Being a mayor can be pretty boring. It generally involves an awful lot of meetings, with an awful lot of people wearing an awful lot of suits. But for one day last weekend, mayors and members of local government in Japan ditched their serious trappings and dressed up as ninjas.
Now obviously this was all a publicity stunt. Ahead of Tokyo’s 2020 Olympics, leaders from Japan’s Mie, Siga and Kanagawa prefectures are hoping to boost tourism by forming a (get this) “ninja council”.
As far as we can tell, this will involve running a special ninja website, holding ninja events throughout the country and promoting relevant tourist destinations like the “Ninja Village” theme park or the Mie region’s ninja museum. It’s basically all ninja, all the time.

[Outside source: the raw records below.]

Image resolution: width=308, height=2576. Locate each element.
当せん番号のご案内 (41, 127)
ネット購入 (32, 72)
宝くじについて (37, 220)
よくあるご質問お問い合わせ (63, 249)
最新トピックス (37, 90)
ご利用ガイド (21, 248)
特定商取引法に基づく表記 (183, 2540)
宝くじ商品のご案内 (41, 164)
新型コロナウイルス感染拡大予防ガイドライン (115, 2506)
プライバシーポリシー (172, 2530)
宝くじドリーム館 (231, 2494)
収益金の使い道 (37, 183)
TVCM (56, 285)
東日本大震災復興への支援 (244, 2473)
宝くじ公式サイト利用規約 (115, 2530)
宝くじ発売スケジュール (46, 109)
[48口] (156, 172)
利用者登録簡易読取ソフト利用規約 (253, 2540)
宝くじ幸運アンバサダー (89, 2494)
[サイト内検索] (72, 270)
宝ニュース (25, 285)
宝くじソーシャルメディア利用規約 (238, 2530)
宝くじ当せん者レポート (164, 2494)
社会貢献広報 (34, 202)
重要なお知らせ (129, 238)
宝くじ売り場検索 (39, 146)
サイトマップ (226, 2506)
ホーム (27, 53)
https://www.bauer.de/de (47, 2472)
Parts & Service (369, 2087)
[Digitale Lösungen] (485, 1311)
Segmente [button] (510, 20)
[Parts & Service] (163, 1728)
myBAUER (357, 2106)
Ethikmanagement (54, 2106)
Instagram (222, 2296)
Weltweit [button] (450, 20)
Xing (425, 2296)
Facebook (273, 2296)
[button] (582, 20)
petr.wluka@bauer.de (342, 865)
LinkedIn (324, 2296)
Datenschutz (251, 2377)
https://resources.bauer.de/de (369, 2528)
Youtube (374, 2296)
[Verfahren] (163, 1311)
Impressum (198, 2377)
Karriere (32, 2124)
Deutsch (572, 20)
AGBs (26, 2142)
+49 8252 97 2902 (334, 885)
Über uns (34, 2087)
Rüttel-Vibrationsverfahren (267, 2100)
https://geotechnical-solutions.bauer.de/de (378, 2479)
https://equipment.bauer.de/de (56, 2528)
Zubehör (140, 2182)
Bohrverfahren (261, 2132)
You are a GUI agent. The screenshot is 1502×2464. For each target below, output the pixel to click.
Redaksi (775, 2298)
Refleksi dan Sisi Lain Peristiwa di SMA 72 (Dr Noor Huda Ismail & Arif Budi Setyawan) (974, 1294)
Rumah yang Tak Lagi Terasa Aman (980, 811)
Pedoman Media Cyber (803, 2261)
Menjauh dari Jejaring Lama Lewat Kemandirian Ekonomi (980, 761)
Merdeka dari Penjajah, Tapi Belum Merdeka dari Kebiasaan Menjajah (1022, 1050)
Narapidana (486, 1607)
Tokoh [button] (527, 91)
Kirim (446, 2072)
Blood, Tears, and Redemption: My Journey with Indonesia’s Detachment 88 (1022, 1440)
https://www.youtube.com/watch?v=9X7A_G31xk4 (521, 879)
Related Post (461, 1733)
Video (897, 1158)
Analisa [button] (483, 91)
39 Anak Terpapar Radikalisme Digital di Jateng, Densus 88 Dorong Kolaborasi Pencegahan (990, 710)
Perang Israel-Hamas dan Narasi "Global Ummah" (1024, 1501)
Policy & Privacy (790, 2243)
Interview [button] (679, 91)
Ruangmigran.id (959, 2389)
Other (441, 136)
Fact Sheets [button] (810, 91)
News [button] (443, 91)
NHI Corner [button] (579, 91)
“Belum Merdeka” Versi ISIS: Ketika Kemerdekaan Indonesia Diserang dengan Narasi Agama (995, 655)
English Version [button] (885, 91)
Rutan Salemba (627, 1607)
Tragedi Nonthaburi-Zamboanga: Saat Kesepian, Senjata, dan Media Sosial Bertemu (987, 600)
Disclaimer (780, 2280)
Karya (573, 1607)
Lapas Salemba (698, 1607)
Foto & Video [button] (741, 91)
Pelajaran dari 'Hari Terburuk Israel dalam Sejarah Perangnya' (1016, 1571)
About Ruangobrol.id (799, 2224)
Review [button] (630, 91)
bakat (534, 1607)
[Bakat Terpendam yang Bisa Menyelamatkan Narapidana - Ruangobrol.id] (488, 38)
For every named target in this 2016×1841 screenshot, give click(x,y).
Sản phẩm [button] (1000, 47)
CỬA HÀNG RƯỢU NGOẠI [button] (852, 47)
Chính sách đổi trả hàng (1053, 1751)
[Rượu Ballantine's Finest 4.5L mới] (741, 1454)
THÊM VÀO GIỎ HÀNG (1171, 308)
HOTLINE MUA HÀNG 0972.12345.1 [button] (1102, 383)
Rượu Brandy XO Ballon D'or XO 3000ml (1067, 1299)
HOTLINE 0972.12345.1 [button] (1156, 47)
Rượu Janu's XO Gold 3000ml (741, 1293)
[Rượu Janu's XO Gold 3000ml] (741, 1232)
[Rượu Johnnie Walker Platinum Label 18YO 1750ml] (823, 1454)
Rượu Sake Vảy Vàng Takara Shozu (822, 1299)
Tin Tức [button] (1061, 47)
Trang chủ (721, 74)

According to Hiroshi Mizohata, part of the council and former head of the Japan Tourism Agency, the move is in answer to popular demand: as he told the Japan Times, ninjas are a subject that “always comes up” when the Agengy promotes tourism abroad. This is despite the fact the black clad feudal-era spies are only mentioned in a few dubious historical records, Japan’s ninja academies were all set up in the 20th century, and some argue they never existed at all,
These historical question marks probably won’t bother the mayors too much, though: in this picture, most of them appear to have mixed up ninjas with James Bond.